WMH'South AND Severe AND RESISTANT DEPRESSION
Deep white thing hyperintensities (DWMH's) are associated with a more severe (melancholic) AND resistant class of low [Khalaf A et al., 2015] and the patient is more than probable to present with cognitive dysfunction, psychomotor slowing, and aloofness. [Read more on melancholic low and association of WMHs with structural affective)
They are also closely associated with late-onset depression and their progression is associated with worse outcomes in geriatric depression. [Taylor W et al., 2003]
WMH accumulation occurs over significantly shorter intervals (ie 12 weeks) than has been previously shown. Additionally, these changes are differentially distributed amidst those patients who are somewhen classified as non-remitters, which indicates that the human relationship betwixt WMH accumulation and Late life low (LLD) is consequential even during brusk antidepressant treatment courses. [Khalaf A et al., 2015]
This 'Vascular depression' is regarded as a subtype of late-life depression characterised by a distinct clinical presentation and an association with cerebrovascular damage.
49 year old female presenting with resistant depression and mixed features. Frontal lobe testing showed executive dysfunction. Required augmentation strategies to achieve remission
54 year quondam female person presenting with resistant depression, cerebral impairment and somatic symptomatology
The radiology report for the above patient states –
Moderate to severe leukoaraiosis with scattered areas of T2 hyperintensity involving subcortical white matter, right and left corona radiata of the frontoparietal and to a bottom extent temporal lobes. Area of onetime cortical impairment involving the ventral left frontal and very pocket-size area involving the ventral left temporal lobe with some surrounding gliosis, very suggestive of previous trauma.
THE BIG PICTURE
The presence of WMHs significantly increases the take a chance of stroke, dementia, and death.
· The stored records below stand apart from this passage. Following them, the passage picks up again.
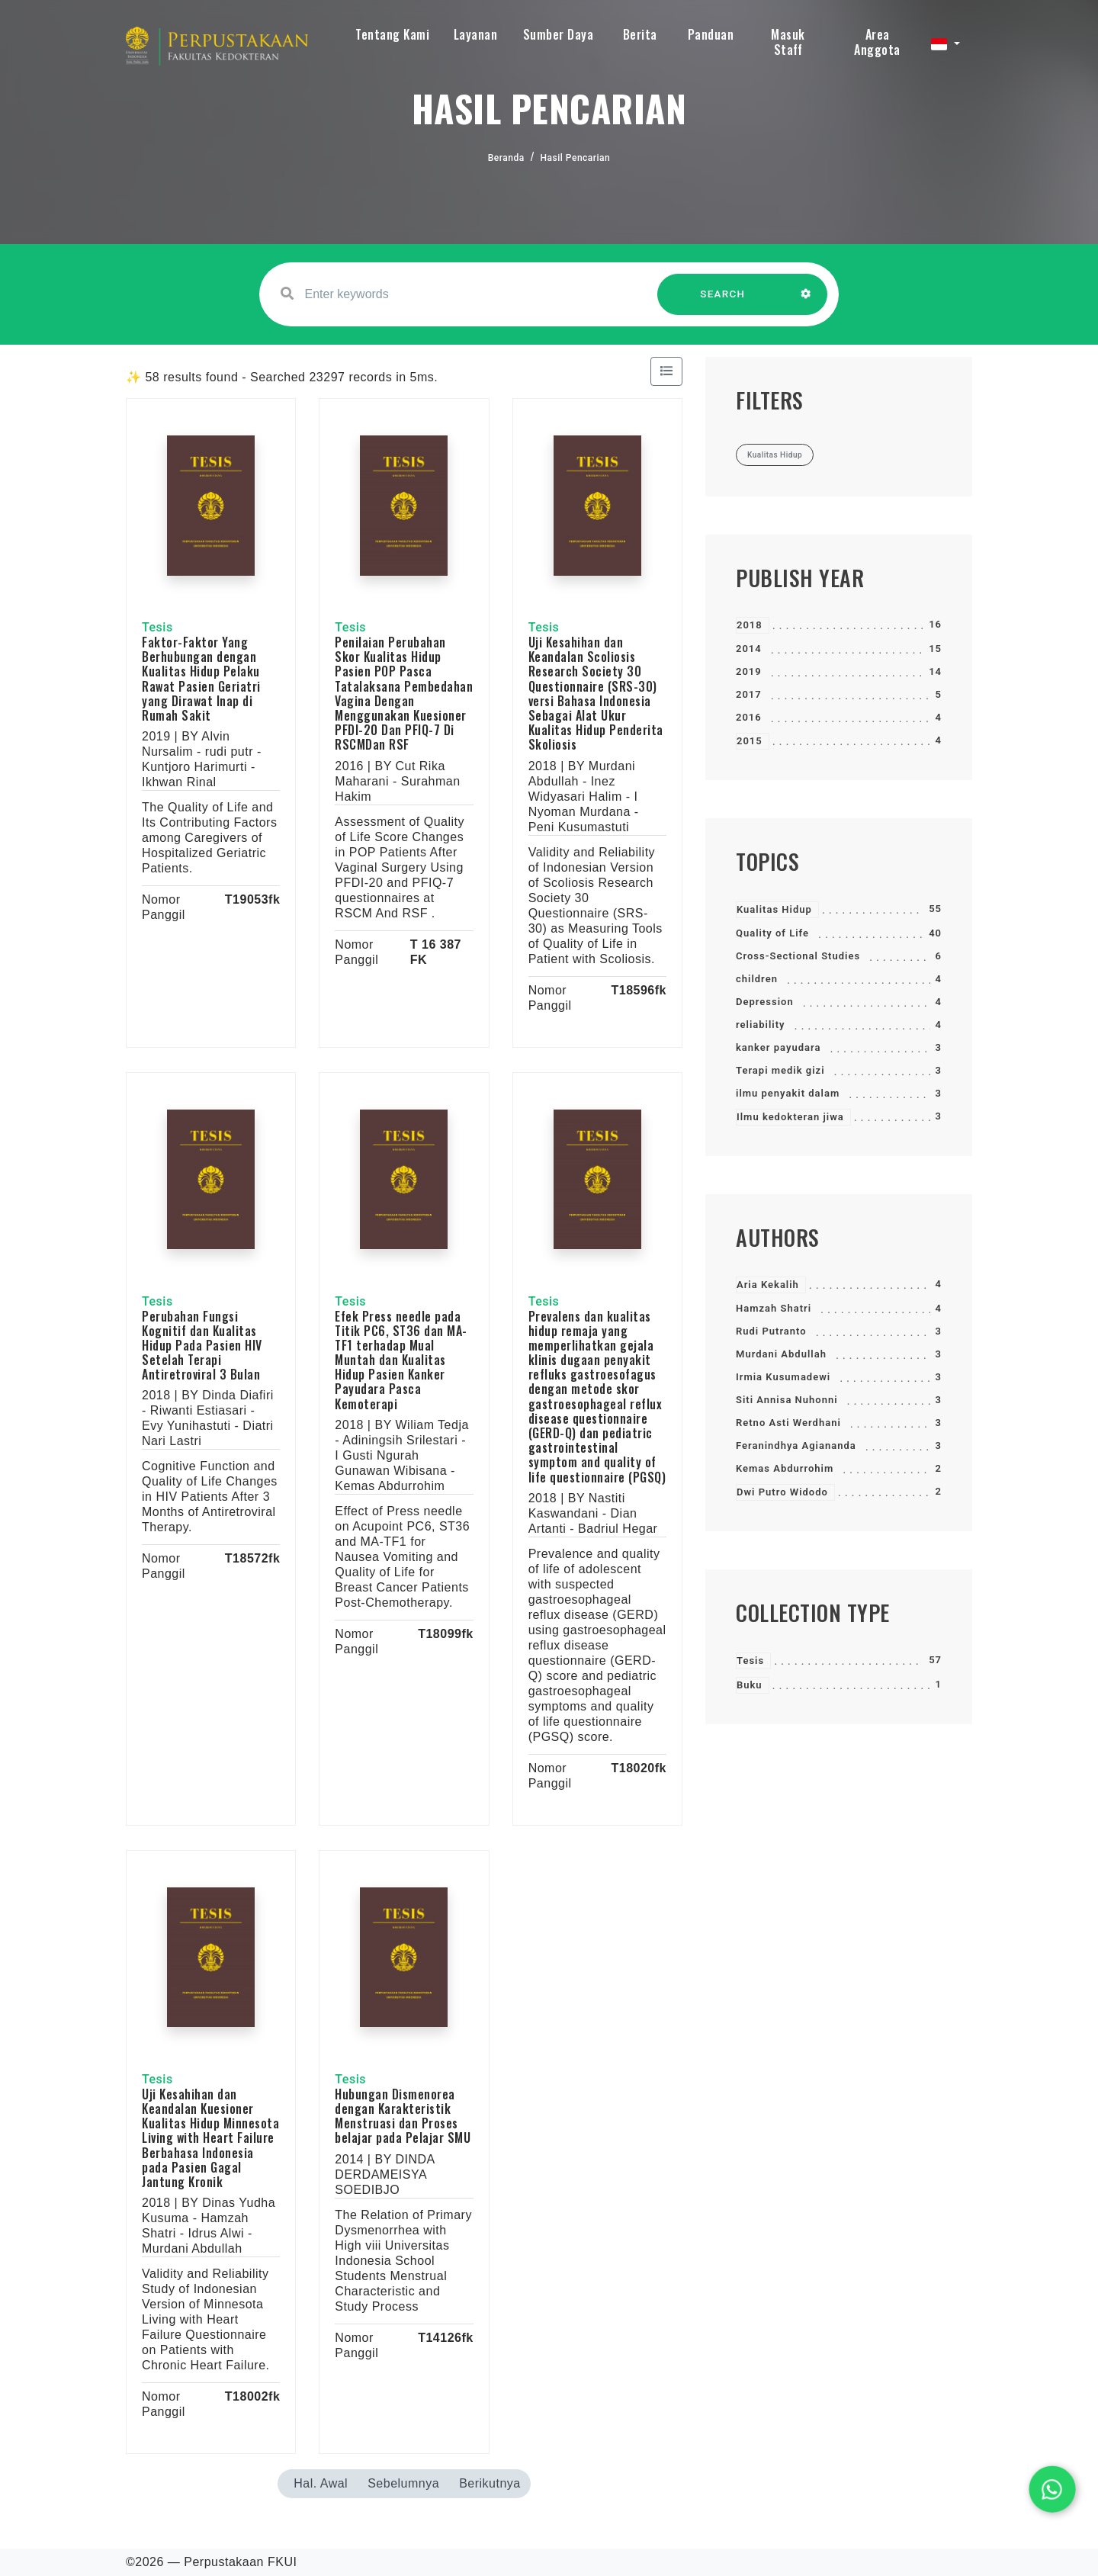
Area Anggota (877, 42)
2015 (749, 741)
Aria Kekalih (768, 1284)
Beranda (506, 158)
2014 (749, 648)
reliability (760, 1024)
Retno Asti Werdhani (788, 1422)
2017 (749, 694)
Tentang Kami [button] (392, 34)
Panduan (711, 34)
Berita (640, 34)
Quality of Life (772, 933)
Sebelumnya (403, 2483)
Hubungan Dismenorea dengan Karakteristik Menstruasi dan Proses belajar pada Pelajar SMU (402, 2116)
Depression (765, 1001)
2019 (749, 671)
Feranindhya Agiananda (796, 1445)
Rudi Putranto (771, 1331)
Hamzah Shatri (773, 1308)
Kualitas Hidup (774, 909)
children (757, 978)
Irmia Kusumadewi (783, 1377)
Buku (749, 1685)
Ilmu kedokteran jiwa (790, 1117)
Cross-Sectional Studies (798, 956)
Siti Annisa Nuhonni (787, 1399)
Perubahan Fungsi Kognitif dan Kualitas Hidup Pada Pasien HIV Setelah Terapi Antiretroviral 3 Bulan (202, 1345)
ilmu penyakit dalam (788, 1093)
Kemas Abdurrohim (784, 1468)
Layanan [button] (476, 34)
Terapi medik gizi (780, 1070)
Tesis (750, 1660)
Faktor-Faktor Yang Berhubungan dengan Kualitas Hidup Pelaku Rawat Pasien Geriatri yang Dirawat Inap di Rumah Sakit (201, 678)
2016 (749, 717)
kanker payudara (778, 1047)
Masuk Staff (788, 42)
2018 (749, 625)
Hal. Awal (321, 2483)
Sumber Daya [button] (558, 34)
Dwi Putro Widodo (782, 1492)
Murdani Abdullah (781, 1354)
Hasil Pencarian (576, 158)
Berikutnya (490, 2483)
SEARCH (723, 301)
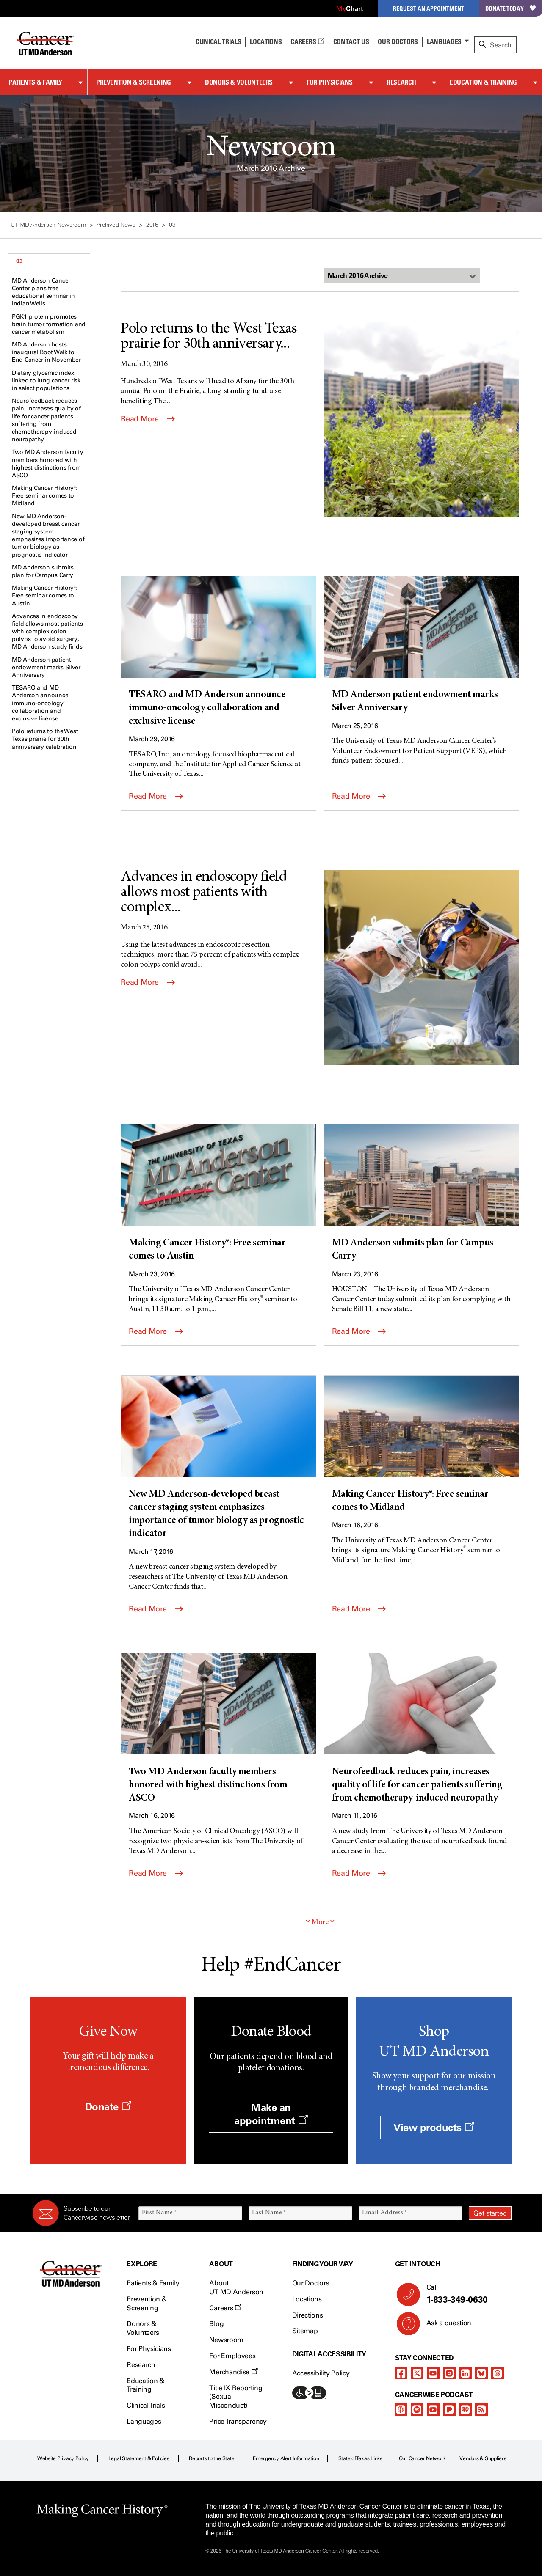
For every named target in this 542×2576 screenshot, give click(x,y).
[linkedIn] (465, 2373)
WMH'S are significantly associated with resistant depression.
Detecting WMHs by diagnostic brain imaging gives clinicians an opportunity to screen for other vascular risk factors and proactively treat them.
They accept of import clinical and risk factor associations, and that they should not simply exist disregarded equally inevitable "silent" consequences of the aging encephalon.
Want to acquire more? Nosotros covered the neuropsychiatric aspects of Multiple Sclerosis, an autoimmune condition characterised by significant involvement of white matter.